**What to do:** Write out exactly the lines running from the one with "Given: Collapse the 公開設定 filter section" to the last line of the entries, keeping both the first and the last.

**Entries provided:**
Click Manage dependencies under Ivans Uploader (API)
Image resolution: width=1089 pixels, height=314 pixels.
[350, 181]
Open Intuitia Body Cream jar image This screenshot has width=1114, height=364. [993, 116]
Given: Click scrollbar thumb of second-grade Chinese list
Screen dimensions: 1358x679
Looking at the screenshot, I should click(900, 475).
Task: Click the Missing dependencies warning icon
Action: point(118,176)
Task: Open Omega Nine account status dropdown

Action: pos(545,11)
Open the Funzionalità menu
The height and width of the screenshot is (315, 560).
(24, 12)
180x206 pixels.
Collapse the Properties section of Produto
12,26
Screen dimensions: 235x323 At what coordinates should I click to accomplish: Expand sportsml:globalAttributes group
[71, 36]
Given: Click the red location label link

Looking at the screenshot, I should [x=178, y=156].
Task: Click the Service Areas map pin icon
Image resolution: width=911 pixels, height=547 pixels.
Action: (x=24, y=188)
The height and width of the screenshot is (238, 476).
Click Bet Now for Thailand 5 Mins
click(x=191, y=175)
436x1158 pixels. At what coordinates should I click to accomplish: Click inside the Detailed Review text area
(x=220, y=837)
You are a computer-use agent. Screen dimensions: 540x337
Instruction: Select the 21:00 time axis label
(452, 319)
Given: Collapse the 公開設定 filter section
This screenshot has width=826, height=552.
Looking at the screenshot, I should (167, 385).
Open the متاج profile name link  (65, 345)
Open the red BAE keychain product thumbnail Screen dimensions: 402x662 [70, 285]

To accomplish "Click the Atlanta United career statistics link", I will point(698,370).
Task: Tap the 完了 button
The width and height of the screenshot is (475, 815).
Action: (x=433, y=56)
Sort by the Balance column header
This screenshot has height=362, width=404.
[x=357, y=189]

**Answer below:**
Given: Collapse the 公開設定 filter section
This screenshot has width=826, height=552.
Looking at the screenshot, I should (167, 385).
Open the متاج profile name link  (65, 345)
Open the red BAE keychain product thumbnail Screen dimensions: 402x662 [70, 285]

To accomplish "Click the Atlanta United career statistics link", I will point(698,370).
Task: Tap the 完了 button
The width and height of the screenshot is (475, 815).
Action: (x=433, y=56)
Sort by the Balance column header
This screenshot has height=362, width=404.
[x=357, y=189]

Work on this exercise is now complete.